++++ 原文 ++++
陳曙光 陳雪雪
2019年05月21日09:03 來源:中共中央黨校(國家行政學院)學報
話語是一個語言學、傳播學問題,也是一個哲學問題。它關乎個人、社會、民族、國家乃至整個人類社會的存在方式。“話語”是國內學界關注的一個熱點,筆者從事話語問題研究多年,現在越來越感覺到有必要提出“話語哲學”命題,科學闡發馬克思主義話語哲學觀。
一、話語生成論:話語范疇是“歷史的暫時的產物”
話語不是既成的,而是生成的,是在特定歷史語境中長期發展、漸進改進、內生性演化的結果。
起初,作為話語的原初形式,語言正是“從勞動中並和勞動一起產生出來的”[1]。這可以從人與動物的區別上去理解。動物彼此間需要傳達的東西很少,甚至“不用分音節的語言就可以互通信息”[2],不存在人的語言或不需要人的語言便可溝通自如。然而,自從有了勞動,“分音節的語言”開始出現,並作為人所特有的交流方式而存在。由於勞動的過程產生了協同動作的需要,這種勞動的協作性和相互性使得人們之間不得不進行直接明了的交流,於是語言應運而生。語言是伴隨著勞動實踐的不斷進步而逐漸發展的。勞動與話語的日益完善即使不是同步完成的,但也是同向進行的。不通過這種“分音節的語言”進行接觸,人們便會感到不能使用話語是一種人之為人的缺憾。另一方面,勞動以及經勞動生成的“語言聯系”共同作用,推動猿腦“逐漸地過渡到人腦”[3],人猿相揖別的歷史的開始,“完全形成的人的出現”[4]以及作為新的因素的人類社會的產生。可見,話語經由人的勞動實踐而生。話語一經生成,便會對人和社會歷史的發展釋放出強大的影響力。
人類社會出現以后,話語始終是歷史的、暫時的產物。話語自形成以來,從來都不是某種僵死的、靜止的、孤立的東西,而是動態的、暫時的、聯系的產物。話語作為一種理論范疇,它不是從來就有的,也不是一經誕生就經久不變的,更不是一個“已完成”的、封閉性的存在物,而是始終處於不斷生成、永在途中的“未完成”狀態。恰如“人們按照自己的物質生產率(1885年德文版改為‘生產方式’)建立相應的社會關系,正是這些人又按照自己的社會關系創造了相應的原理、觀念和范疇。所以,這些觀念、范疇也同它們所表現的關系一樣,不是永恆的。它們是歷史的、暫時的產物。生產力的增長、社會關系的破壞、觀念的形成都是不斷變動的,隻有運動的抽象即‘不死的死’才是停滯不動的”[5]。話語變動不居的根由在於人類社會變動不居。生產力的增長或衰退、社會關系的破壞或鞏固、觀念的形成或顛覆,都是社會生活的永恆主題,與社會生活相適應的話語體系也隻能服從生活的邏輯,隨著生活一起脈動。思想觀念的歷史、概念范疇的歷史、話語的歷史,從來都不過是以觀念的形式所表現出來的社會生活變遷史、物質關系運動史。
++++ 所給資料 ++++
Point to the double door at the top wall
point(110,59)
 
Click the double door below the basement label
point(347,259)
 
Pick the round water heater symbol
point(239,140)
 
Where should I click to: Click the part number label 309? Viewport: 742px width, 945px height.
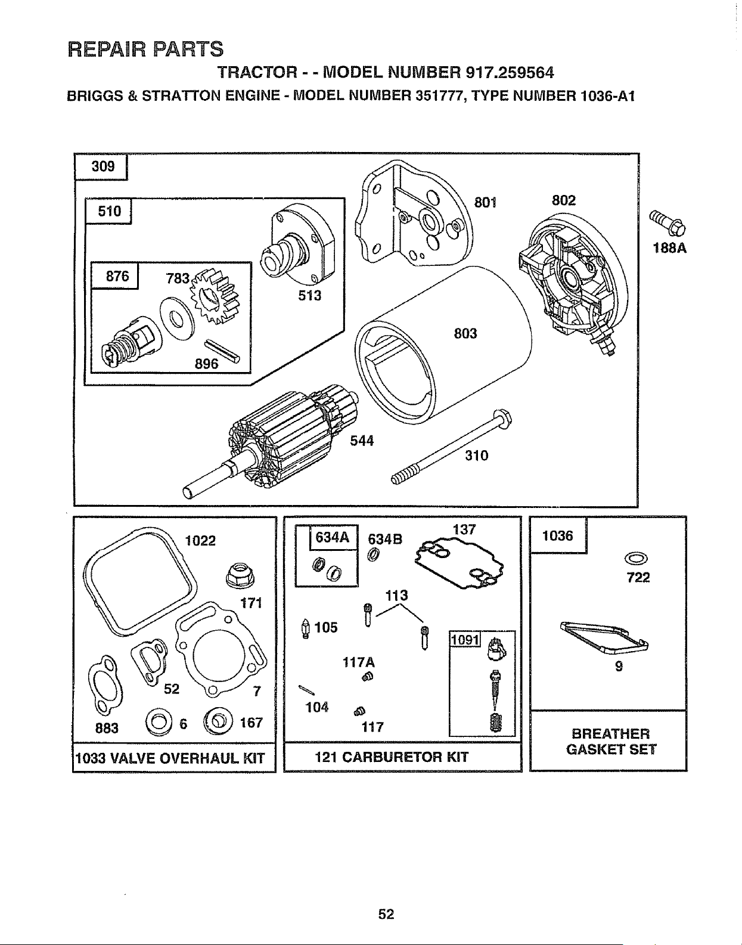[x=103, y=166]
++++
++++ 所給資料 ++++
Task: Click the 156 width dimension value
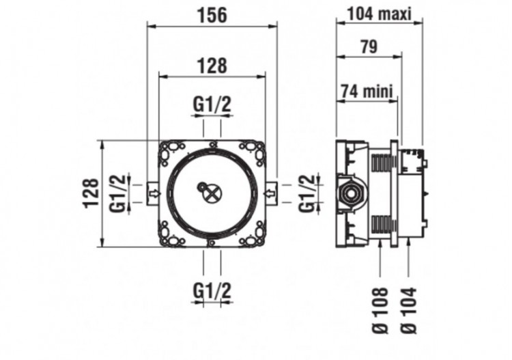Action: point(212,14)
++++
任務要求
請照原樣抄錄這篇談話語哲學的原文,從“起初,作為話語的原初形式,語”開始,一直到“史的發展釋放出強大的影響力。”為止。 這些資料與上面的原文沒有任何關聯。

練習結果
起初,作為話語的原初形式,語言正是“從勞動中並和勞動一起產生出來的”[1]。這可以從人與動物的區別上去理解。動物彼此間需要傳達的東西很少,甚至“不用分音節的語言就可以互通信息”[2],不存在人的語言或不需要人的語言便可溝通自如。然而,自從有了勞動,“分音節的語言”開始出現,並作為人所特有的交流方式而存在。由於勞動的過程產生了協同動作的需要,這種勞動的協作性和相互性使得人們之間不得不進行直接明了的交流,於是語言應運而生。語言是伴隨著勞動實踐的不斷進步而逐漸發展的。勞動與話語的日益完善即使不是同步完成的,但也是同向進行的。不通過這種“分音節的語言”進行接觸,人們便會感到不能使用話語是一種人之為人的缺憾。另一方面,勞動以及經勞動生成的“語言聯系”共同作用,推動猿腦“逐漸地過渡到人腦”[3],人猿相揖別的歷史的開始,“完全形成的人的出現”[4]以及作為新的因素的人類社會的產生。可見,話語經由人的勞動實踐而生。話語一經生成,便會對人和社會歷史的發展釋放出強大的影響力。